ネットショッピングの利用率は50%を超え、特に20代、30代の利用率は80%を超えています。利用の拡大に伴う被害事例の増加を受けて「割賦販売法の一部を改正する法律」(改正割賦販売法)が2018年6月に施行され、クレジットカード情報(以降、カード情報)を取り扱う法人に対して情報の適切な管理などの措置をとることが義務付けられました。
カード情報を自社で保持する場合には、PCI DSS準拠義務化などの高レベルのセキュリティ対策が必要となる大変厳格なもので、ネットショッピングを展開するECサイトの多くは、カード情報を持たずに決済を可能にするシステムを導入するなどの対処を行いました。
この対処によって、攻撃者がECサイトを直接攻撃し、ECサイトのデータベースから一括してカード情報を入手するなどの旧来の攻撃手法は不可能になりました。しかし、カード情報を窃取される事件はいまだに無くなっておらず、最近では国内大手家電量販店のオンラインショップや、イギリス大手の航空会社、アメリカ・カナダの大学オンラインストアなど、数多くのカード情報の漏洩事件が報道されています。
これらの事件では、オンラインショッピングのカード情報を入力するコンテンツ内に直接不正なスクリプトを挿入、JavaScriptライブラリを改ざんすることにより間接的に不正なスクリプトを挿入する等の手法のWeb版スキミング(注)が使われていました。攻撃者は、カード情報を入力するコンテンツを予め直接改ざんする、もしくは間接的に不正なスクリプトを挿入することにより、利用者が入力したカード情報が決済サーバに渡される際に、攻撃者のサーバにも送信するように仕込んでおくことによって、カード情報を盗み出しています。この攻撃では、カード番号や有効期限だけではなく、不正利用防止の為の3桁や4桁の数字「セキュリティコード」まで窃取されます。
これらの事案は、ECサイト自身はカード情報を保持せず、安全な決済代行会社のシステムを利用すれば堅牢になるという安易な風潮の裏をつき、決済システムの手前で情報窃取するという、ECサイト運用者の盲点を狙った攻撃です。コンテンツの改ざんを利用者が認識することは非常に難しく、ECサイト提供側も、カード情報を持たず、堅牢なカード決済システムを使っているという安心が裏目となるため、事件の発生に気づきにくい状況となっています。

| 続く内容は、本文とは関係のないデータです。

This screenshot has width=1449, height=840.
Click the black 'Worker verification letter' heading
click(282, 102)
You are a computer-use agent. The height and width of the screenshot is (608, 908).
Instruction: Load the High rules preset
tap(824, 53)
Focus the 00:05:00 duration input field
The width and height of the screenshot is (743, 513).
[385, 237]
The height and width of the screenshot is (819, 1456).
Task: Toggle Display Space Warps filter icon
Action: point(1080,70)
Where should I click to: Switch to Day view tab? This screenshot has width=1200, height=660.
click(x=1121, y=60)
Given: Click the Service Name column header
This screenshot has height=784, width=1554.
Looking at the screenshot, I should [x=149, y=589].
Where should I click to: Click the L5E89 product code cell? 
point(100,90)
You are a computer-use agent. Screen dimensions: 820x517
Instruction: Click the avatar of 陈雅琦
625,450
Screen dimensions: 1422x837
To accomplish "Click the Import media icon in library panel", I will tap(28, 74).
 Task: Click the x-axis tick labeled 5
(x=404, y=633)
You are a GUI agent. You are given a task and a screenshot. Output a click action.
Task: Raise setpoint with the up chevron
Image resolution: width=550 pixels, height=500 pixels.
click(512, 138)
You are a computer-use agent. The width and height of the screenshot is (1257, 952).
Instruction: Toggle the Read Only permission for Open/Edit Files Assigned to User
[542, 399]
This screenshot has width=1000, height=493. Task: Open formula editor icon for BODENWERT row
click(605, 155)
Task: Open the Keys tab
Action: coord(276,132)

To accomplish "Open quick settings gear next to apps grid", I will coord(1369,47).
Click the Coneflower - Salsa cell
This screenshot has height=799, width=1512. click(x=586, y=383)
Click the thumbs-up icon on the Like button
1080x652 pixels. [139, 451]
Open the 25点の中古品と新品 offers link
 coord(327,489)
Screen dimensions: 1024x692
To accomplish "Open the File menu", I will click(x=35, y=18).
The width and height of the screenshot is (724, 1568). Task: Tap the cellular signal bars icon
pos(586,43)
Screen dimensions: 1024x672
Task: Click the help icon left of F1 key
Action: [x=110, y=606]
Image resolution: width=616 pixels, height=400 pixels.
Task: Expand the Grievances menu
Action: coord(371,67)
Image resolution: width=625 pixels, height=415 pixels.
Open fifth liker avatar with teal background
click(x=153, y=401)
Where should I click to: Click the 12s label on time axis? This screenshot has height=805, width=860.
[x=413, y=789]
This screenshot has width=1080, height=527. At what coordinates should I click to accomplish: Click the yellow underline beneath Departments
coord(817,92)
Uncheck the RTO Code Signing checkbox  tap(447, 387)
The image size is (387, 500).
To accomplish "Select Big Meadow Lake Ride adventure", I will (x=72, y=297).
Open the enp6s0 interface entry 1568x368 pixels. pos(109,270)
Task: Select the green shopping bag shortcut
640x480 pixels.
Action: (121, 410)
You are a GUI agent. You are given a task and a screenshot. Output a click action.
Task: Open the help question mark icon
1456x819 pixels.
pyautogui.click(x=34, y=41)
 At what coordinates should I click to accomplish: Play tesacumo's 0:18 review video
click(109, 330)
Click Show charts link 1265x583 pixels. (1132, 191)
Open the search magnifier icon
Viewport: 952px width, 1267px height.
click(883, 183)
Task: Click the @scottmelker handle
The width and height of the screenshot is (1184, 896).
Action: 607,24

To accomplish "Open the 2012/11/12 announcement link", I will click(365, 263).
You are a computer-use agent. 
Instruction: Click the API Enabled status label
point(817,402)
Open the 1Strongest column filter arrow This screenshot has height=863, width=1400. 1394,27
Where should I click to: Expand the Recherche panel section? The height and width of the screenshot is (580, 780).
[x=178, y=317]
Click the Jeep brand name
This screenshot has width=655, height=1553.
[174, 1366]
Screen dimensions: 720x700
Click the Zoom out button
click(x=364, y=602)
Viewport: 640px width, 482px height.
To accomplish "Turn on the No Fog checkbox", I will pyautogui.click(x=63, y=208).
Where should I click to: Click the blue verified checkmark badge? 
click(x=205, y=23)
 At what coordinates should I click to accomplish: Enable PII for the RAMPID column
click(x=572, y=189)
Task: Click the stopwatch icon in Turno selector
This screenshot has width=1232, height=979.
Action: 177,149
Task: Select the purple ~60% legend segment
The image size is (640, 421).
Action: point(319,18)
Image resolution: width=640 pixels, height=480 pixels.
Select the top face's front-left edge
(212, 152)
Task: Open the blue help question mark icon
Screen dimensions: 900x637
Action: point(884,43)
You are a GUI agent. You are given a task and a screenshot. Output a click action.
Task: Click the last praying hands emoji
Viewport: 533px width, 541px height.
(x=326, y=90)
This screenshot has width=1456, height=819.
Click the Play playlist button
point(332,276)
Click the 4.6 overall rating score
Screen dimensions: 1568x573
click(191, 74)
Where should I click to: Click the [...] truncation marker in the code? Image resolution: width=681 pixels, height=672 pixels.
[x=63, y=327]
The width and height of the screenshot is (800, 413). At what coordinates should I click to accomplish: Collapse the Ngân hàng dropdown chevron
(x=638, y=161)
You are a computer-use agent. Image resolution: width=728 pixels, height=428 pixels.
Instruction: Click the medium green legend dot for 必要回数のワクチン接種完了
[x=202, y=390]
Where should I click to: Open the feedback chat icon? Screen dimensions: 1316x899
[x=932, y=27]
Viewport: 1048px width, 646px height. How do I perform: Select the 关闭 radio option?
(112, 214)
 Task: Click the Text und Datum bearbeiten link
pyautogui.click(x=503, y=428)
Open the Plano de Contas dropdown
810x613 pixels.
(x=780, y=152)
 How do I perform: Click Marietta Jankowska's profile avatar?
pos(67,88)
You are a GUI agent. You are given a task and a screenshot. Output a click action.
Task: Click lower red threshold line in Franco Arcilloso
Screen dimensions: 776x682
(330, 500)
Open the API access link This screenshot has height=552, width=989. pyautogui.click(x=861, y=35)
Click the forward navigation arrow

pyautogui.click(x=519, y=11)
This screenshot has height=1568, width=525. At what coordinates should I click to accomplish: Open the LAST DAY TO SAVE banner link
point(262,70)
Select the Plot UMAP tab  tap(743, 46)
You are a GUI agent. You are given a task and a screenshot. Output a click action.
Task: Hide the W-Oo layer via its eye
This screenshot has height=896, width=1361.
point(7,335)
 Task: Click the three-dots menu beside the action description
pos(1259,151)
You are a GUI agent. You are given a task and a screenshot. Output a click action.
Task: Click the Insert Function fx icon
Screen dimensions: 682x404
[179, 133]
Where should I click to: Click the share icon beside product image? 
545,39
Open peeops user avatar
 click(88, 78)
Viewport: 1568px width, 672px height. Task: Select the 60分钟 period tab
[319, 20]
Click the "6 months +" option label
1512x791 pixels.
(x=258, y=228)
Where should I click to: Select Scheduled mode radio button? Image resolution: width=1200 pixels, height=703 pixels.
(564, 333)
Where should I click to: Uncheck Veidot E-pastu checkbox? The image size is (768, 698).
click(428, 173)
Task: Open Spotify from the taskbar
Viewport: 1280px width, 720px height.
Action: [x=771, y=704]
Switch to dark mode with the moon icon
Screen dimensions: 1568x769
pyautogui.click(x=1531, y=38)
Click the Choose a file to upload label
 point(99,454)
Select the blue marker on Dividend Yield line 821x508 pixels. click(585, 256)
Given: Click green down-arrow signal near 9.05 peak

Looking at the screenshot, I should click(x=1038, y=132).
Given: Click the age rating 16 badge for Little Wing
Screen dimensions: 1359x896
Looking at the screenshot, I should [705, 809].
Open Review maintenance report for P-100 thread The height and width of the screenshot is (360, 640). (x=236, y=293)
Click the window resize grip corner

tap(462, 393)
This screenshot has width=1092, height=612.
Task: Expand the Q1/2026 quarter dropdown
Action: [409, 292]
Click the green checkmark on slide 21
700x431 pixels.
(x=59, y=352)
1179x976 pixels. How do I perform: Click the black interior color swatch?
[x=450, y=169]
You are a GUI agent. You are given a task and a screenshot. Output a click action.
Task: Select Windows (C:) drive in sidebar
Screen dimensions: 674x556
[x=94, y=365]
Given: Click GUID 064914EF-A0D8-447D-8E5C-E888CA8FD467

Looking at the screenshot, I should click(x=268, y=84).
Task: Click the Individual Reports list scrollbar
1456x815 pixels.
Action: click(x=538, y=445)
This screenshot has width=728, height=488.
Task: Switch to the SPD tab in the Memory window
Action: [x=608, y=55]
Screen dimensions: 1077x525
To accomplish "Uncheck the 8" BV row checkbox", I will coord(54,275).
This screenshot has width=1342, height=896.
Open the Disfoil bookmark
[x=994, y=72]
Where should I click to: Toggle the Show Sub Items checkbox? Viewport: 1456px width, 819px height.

攻撃者は様々な手段を巧みに操り、隙をついて攻撃を仕掛けています。カード情報を持たないなどの局所的な対策だけで安全が確保されるのではなく、サイトを俯瞰した全体的なセキュリティ対策が必要であるという認識を持ち、普段から最新のセキュリティ情報をウォッチして、組織的な対応力を強化しておくことが重要です。